Assim, a verificação da flexibilização da jornada discutida anteriormente neste capítulo não pôde ser observada nos dados das faixas de horários trabalhados na semana, ao contrário, se considerar apenas a extensão da jornada houve uma concentração do tempo de trabalho no Brasil. Pode-se apontar como possíveis razões explicativas para a concentração de um maior número de ocupados dentro da faixa mais próxima da jornada formal duas razões: 1) a evolução da jornada acompanha o movimento de regularização (formalização) do emprego, ou seja, os parâmetros legais são relevantes na conformação do tempo de trabalho; 2) com a melhora da renda, em uma sociedade que o trabalho assalariado perde significação, as pessoas passaram a optar a trabalhar menos (realizar menos hora-extra), especialmente, os das duas faixas superiores.

No entanto, uma ressalva, os ocupados em postos de direção de empresa ou mais qualificados aumentaram suas jornadas de trabalho. Os dados também reforçam que nem a jornada legal nem a contratual da jornada no período reduziram, apesar de o tema estar na agenda sindical.
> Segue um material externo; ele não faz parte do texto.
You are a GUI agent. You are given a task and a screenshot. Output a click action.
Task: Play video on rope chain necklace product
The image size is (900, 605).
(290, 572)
Nos dados não é possível observar o processo de flexibilização da jornada, por isso será analisado o resultado das negociações e situações concretas de reorganização da jornada em categorias, apresentando que, apesar de uma aparente redução da jornada, sua distribuição está mais desigual entre os empregados.